Moreover, a 4 Day workweek also incentivizes employees to raise the bar at personal productivity levels. Coupled with a companywide 4 day Workweek policy, this can result in substantial increases in organizational productivity as well. In addition, having an extra day off can be a psychological boost to younger employees, Millennials included.
A 4 Day Workweek Is the Answer to Millennial/Gen Z Angst Causing Stress and Burnout
On the other hand, a 4 Day Workweek cannot become the answer to putting off work and otherwise being unproductive. For instance, employees can simply say that they do not have the time to work as there are only 4 days in the workweek. Moreover, a 4 day workweek can become an excuse for non performers. These are the challenges that HR managers have to deal with.

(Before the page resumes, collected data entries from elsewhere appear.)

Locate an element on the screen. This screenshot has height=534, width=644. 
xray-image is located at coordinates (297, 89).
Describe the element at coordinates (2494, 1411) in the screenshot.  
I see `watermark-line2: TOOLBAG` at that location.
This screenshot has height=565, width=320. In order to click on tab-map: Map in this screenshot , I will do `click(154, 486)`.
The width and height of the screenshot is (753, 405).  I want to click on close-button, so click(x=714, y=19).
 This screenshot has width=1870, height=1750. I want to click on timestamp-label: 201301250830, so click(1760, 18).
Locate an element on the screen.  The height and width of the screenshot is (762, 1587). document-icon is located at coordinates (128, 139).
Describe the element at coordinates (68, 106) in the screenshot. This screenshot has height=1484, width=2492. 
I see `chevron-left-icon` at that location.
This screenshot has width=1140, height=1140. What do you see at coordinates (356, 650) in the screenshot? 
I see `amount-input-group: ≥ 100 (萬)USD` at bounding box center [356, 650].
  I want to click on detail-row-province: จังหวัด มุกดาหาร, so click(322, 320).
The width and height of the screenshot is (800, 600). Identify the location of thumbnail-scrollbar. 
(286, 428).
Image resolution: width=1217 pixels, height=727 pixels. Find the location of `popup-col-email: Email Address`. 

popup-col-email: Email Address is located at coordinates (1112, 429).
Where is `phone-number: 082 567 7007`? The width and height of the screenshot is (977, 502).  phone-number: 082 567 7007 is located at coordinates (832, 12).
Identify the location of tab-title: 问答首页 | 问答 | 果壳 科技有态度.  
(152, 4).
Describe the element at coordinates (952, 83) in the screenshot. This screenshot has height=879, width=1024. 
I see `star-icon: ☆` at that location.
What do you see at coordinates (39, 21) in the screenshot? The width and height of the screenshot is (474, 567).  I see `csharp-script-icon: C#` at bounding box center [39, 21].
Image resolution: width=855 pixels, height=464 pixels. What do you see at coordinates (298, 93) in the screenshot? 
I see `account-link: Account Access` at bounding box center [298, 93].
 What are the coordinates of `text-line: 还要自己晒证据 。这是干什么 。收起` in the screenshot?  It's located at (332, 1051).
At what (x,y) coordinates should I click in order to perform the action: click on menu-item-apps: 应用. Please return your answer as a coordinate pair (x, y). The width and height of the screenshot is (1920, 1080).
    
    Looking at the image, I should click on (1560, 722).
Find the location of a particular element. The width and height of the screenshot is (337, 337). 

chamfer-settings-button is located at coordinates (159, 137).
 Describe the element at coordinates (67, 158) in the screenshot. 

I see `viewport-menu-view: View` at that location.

Of course, despite these and other negatives, on balance, a 4 day workweek can be the game changer that American corporates desperately need to stem the swelling tide of resignations and to address the epidemic of stress and burnout that is sweeping corporate America.
More so, when it is the 18 to 25 year olds and the Millennials, who are at the receiving end. Older professionals, Gen Xers included have anyway adjusted to the post pandemic landscape of work. The 5 Day workweek is a relic of the Industrial era and with its sunset and the dawn of the Digital Age, we must strive for newer forms of work models and newer methods of work processes. This is the central challenge of our times and a 4 Day Workweek is a good beginning.
The pandemic has severely disrupted work and personal lives of just about everyone in the world. We need ways and means to address the fallouts from the impact it has had on corporates, and the American workforce, in particular.
A 4 day workweek can be the game changer that business leaders are looking for in the post pandemic world, and more so, when the wellbeing of future generations is at stake. To conclude, unless American CEOs act in time, the epidemic of stress and burnout among Millennial/Gen Zers can result in a lost generation of professionals in the workforce.